Because the certificate authority paradigm is LITERALLY INSANE.


It’s the PKI paradigm that creates most of the insanity. Authentication is still an unsolved issue with PKI, there’s many ways that you can perform authentication, but all of the different approaches lead to one form of insanity or another. The CA system has its share of insanity, but it is the most successful PKI implementation in history, and by a long way.


PKI authentication is only insane when delegated to a third party. There is a built-in assumption within the CA system that no two parties can ever trust each other and intermediaries are always needed. A world of strangers who never learn anything about or get to know each other. It is either impractical or impossible for the first party to trust the second, using this system, without third party intervention. What reason is there that a website owner should never send a CSR to an end user who creates her own CA cert? Why are third parties the only ones permitted by websites to sign their certificates? Welcome to the world wide web of middlemen.


Well you can’t perform authentication over an insecure channel, and you can’t have a secure channel without authentication. Either you trust an authority, or you authenticate manually yourself. There’s a reason TLS uses the CA system, and not PGP.


You can authenticate outside of the insecure channel. There is a real world outside of the internet.

It is this "manual authentication" that the CA system does not account for. It is not an option. Why is it that, in practice, the only certificates an end user's "CA" can sign are the end user's server certificates?


> You can authenticate outside of the insecure channel. There is a real world outside of the internet.

Exactly, and you can look at how much of a failure PGP has been to see how successful that approach is.

> Why is it that, in practice, the only certificates an end user's "CA" can sign are the end user's server certificates?

CAs can sign any X.509 certificate. They only authenticate domain control or business ownership (via “EV”), though. CA certs also aren’t only used for TLS. You can get a code signing cert from a CA for instance.

You can write a very long list of perfectly valid complaints about the CA system. However it is undeniably the most successful PKI ever implemented, and not just by a little bit.

This isn’t because CAs are bad at what they do. It’s because there is absolutely no elegant solution to that problem. If you want to authenticate identity manually, then I wish you luck finding one or two other people to join you. If you want to securely communicate with people you don’t know personally, or who don’t know how to/can’t be bothered to maintain their own set of private keys, then you’re going to need to establish trust via a 3rd party authority.


"CAs can sign any X.509 certificate."

Please explain how a user who creates a CA pem file with openssl can sign the certificate from example.com. Not a faked up certificate for example.com but the real one the owner of the example.com domain name got from Digicert.

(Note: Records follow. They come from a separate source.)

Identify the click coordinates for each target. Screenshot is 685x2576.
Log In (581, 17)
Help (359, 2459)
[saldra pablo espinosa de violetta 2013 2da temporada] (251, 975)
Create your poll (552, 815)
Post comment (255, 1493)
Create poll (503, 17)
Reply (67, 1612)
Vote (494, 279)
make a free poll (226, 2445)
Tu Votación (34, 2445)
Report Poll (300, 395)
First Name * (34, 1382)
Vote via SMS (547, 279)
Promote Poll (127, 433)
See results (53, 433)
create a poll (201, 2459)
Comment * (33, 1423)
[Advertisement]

This is the no true Scotsman fallacy. If I told you how to sign a certificate with your own CA, you'd tell me the result was "faked up".


If the owner of the example.com website creates the CSR and send its to the user, then the result is not "faked up". I use the term "faked up" only to refer to a scenario where the user generates a CSR for a domain name that is not under her control.


Fair enough. This command would do it then:

    openssl x509 -req -days 365 -in example.com.csr -CA ca.crt -CAkey ca.key -CAcreateserial -out example.com.crt


As far as I understand your certificate is still valid but you need to remove the intermediate certificate from your bundle. That was the case for me anyway.


If your traffic comes from a browser you are fine with this but if you're coming from e.g. Curl you will find that you need to include an intermediate chain.

(The reason for the difference being that browser stay up to date, many old client systems do not.)

We ended up getting a new cert from a different provider.


You only need to remove the cert if you want to support buggy clients. If none of your clients are buggy, it will be fine to leave the expired cert in the chain.


That’s not the case — all certs are cross-signed with a newer root. The real problem is that certificate issuers have been giving people the old CA chain instead of the new one.